Los niños deben aprender a ser independientes, por lo que deben asumir sus propias responsabilidades y tareas a la hora de afrontar las obligaciones escolares.
Es muy común que papás y mamás se pregunten qué tanto deben ayudar a sus hijos. “Los deberes son responsabilidad de los niños, no de los padres, y que los padres asuman esa responsabilidad es un error del que siempre se arrepentirán”, explica la sicóloga Silvia Álava en su libro "Queremos que crezcan felices. De la infancia a la adolescencia (de 6 a 12 años)".

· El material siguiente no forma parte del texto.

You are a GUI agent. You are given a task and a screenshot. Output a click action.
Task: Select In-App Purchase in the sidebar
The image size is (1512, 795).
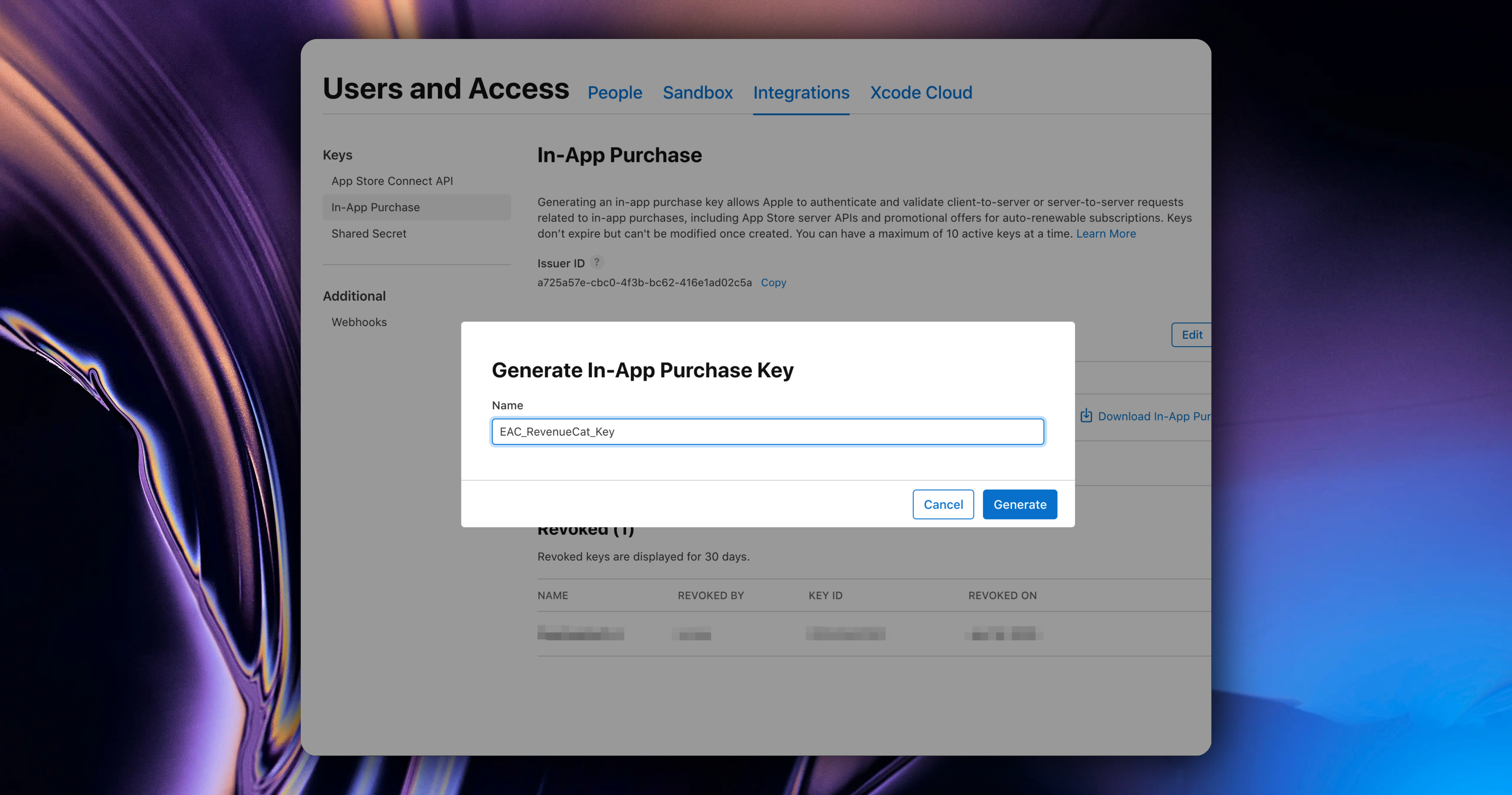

En caso de que algún niño presente alguna dificultad específica de aprendizaje, se deberá recurrir a la ayuda de un profesional, además de la de los propios padres. Saber distinguir entre ser padre y ser profesor, es fundamental.
Para fomentar la motivación a la hora de hacer las tareas escolares se puede establecer una recompensa positiva. Un pequeño juego, de unos 10 o 15 minutos, puede ser un buen estímulo para que el niño realice los deberes con iniciativa. Además, se debe tener en cuenta que niñas y niños necesitan tiempo para jugar y recrearse, todos los días, aunque sean unos minutos.
Los padres podrán resolver dudas y supervisar el trabajo de los pequeños, pero no tienen que estar sentados en la silla de al lado haciendo los deberes con ellos.
Asimismo, es útil establecer un límite de tiempo para evitar posibles distracciones y excusas; si superado ese tiempo las tareas no han sido realizadas, el responsable de ello es el propio niño, nunca los padres.
Un error habitual es que los estudios y las notas preocupen más a los padres que a los hijos. Con esta actitud, los pequeños no están asumiendo sus obligaciones.
Fuente: Silvia Álava es la directora del área infantil en el Centro de Psicología Álava Reyes, Madrid, España.